C’est dire que “le pronostic dépend du timing”, et donc le malade a plus de chance de de s’en sortir s’il est pris en charge suffisamment tôt.

“Il est extrêmement important, dans le cas de l’AVC systémique par exemple”, que le malade soit pris en charge “dans les 4 heures 30 minutes. Cela veut dire du début des symptômes, au moment où vous ressentez les premiers signes, jusqu’au moment où le médecin vous administre les soins”, a précisé le neurologue.

“C’est pourquoi on doit trouver un circuit pour que le malade puisse être acheminé dans les structures spécialisées et pris en charge correctement”, a préconisé le médecin.

Il rappelle que l’AVC est “une maladie grave qui survient brutalement” et dont la prise en charge, si elle survient “très tôt, peut permettre une récupération totale de la maladie”.

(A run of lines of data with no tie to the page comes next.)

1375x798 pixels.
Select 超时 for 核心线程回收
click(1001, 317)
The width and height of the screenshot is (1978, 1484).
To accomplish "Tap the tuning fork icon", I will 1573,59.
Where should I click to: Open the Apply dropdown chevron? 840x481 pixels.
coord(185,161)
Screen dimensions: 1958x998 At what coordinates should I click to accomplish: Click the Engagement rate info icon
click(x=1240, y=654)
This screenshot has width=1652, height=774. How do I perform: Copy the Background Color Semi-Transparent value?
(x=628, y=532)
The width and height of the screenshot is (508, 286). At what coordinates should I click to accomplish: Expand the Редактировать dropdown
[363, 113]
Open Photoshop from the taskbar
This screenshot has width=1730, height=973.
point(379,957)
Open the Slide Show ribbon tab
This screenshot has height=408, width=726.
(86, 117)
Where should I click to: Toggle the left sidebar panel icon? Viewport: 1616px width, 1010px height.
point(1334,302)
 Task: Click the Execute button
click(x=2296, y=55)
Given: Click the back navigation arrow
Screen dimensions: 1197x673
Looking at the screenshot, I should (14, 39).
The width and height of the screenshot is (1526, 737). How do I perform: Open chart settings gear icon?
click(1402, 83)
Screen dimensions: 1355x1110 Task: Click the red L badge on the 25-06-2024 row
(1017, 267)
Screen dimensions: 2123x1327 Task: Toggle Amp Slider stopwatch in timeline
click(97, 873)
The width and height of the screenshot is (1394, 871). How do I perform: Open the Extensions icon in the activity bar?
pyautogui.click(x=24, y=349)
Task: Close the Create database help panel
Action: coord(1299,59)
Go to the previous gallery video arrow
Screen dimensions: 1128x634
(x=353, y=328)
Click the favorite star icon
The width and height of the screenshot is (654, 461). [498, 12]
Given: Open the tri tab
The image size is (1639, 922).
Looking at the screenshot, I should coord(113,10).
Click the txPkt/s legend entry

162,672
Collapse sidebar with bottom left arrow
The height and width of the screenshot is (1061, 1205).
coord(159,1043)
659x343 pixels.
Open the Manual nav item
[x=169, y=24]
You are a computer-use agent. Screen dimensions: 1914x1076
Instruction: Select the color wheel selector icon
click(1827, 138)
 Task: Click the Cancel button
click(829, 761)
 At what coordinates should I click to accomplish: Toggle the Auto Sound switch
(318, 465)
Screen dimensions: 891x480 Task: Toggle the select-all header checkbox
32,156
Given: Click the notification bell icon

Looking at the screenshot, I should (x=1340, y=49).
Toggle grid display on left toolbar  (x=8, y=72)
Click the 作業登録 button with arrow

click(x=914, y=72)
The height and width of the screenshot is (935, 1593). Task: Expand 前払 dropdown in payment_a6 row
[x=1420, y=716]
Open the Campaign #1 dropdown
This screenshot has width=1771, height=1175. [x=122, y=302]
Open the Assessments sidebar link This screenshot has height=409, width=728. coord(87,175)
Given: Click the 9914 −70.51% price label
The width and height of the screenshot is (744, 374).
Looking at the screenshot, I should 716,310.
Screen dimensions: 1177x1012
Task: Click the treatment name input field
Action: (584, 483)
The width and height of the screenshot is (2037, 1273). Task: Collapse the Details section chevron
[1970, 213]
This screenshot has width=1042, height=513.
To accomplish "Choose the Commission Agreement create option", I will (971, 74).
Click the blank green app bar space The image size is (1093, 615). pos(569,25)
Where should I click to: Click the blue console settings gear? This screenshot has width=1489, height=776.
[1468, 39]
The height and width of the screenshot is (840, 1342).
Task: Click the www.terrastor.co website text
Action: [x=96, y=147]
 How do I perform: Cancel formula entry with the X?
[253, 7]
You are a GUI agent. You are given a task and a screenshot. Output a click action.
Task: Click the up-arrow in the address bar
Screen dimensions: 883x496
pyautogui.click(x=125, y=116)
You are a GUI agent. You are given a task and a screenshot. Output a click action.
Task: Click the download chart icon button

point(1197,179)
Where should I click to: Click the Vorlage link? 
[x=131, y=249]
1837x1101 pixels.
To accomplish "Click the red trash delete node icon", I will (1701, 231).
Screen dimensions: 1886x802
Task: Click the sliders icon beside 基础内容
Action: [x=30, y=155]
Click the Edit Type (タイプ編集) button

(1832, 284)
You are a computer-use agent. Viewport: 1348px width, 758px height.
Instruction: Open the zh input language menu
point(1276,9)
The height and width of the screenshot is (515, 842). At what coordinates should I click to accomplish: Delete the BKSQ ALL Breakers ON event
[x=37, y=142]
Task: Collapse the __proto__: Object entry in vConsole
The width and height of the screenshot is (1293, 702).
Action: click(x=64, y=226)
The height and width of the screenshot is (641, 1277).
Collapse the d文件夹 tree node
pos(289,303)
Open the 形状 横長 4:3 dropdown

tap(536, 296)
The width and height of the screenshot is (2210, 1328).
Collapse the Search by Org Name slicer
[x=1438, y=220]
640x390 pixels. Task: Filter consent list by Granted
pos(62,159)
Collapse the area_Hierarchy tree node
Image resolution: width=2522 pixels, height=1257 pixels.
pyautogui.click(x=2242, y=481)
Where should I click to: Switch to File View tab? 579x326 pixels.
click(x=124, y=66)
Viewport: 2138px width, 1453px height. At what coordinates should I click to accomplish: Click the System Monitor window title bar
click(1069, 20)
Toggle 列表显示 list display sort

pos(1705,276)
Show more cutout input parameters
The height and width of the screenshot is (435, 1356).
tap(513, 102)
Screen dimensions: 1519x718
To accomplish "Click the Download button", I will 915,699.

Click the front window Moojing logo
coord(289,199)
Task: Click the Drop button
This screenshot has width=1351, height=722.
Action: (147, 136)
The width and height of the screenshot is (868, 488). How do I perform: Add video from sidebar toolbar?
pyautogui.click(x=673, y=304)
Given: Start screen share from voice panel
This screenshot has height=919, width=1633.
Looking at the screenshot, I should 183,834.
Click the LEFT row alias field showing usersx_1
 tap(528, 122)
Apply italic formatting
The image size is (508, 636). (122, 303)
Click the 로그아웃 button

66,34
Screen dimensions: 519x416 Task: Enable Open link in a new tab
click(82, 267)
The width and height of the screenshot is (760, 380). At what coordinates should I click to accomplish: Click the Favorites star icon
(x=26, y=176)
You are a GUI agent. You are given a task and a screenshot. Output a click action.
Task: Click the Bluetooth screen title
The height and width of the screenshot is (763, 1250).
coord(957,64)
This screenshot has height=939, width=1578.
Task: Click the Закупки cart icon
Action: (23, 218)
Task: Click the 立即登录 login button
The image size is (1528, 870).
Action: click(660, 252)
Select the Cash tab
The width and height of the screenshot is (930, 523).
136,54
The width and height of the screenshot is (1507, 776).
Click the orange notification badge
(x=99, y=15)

Une prise en charge précoce “peut également permettre de sauver une personne”, et c’est la raison pour laquelle “ces maladies-là doivent avoir une filière neuro-vasculaire”, a plaidé Mbagnick Bakhoum.

Il souligne que toute prise en charge adéquate doit partir d’une reconnaissance des signes de l’AVC, soit par le patient lui-même, soit par son entourage.

“Ces signes sont d’abord que la personne n’arrive plus à parler ou a des difficultés pour parler, des problèmes pour articuler le langage. Deuxièmement, il y a le déficit moteur”, quand une personne rencontre des difficultés pour mobiliser son membre supérieur ou inférieur, ou le membre supérieur et inférieur d’un seul côté, gauche ou droit.

“Il y a aussi la difficulté de ressentir quelque chose, quand vous touchez votre main”, le fait aussi de sentir mieux un coté par rapport à un autre, a poursuivi le président de l’association sénégalaise de soutien aux familles de malades victimes d’AVC.

Il compte également, au nom des signes de l’AVC, une “installation brutale” de la difficulté de marcher, “vous titubez en marchant, cela est dû à des vertiges intenses, ou bien vous avez des maux de tête que vous n’avez jamais eus de votre vie”, ou alors “une installation brutale de votre vue” intéressant un œil”, a détaillé le neurologue.

“Si vous avez ces signes, dites-vous probablement qu’il s’agit d’un AVC, vous devez appeler les urgences pour qu’ils vous conduisent dans les structures appropriées”, a recommandé Mbagnick Bakhoum.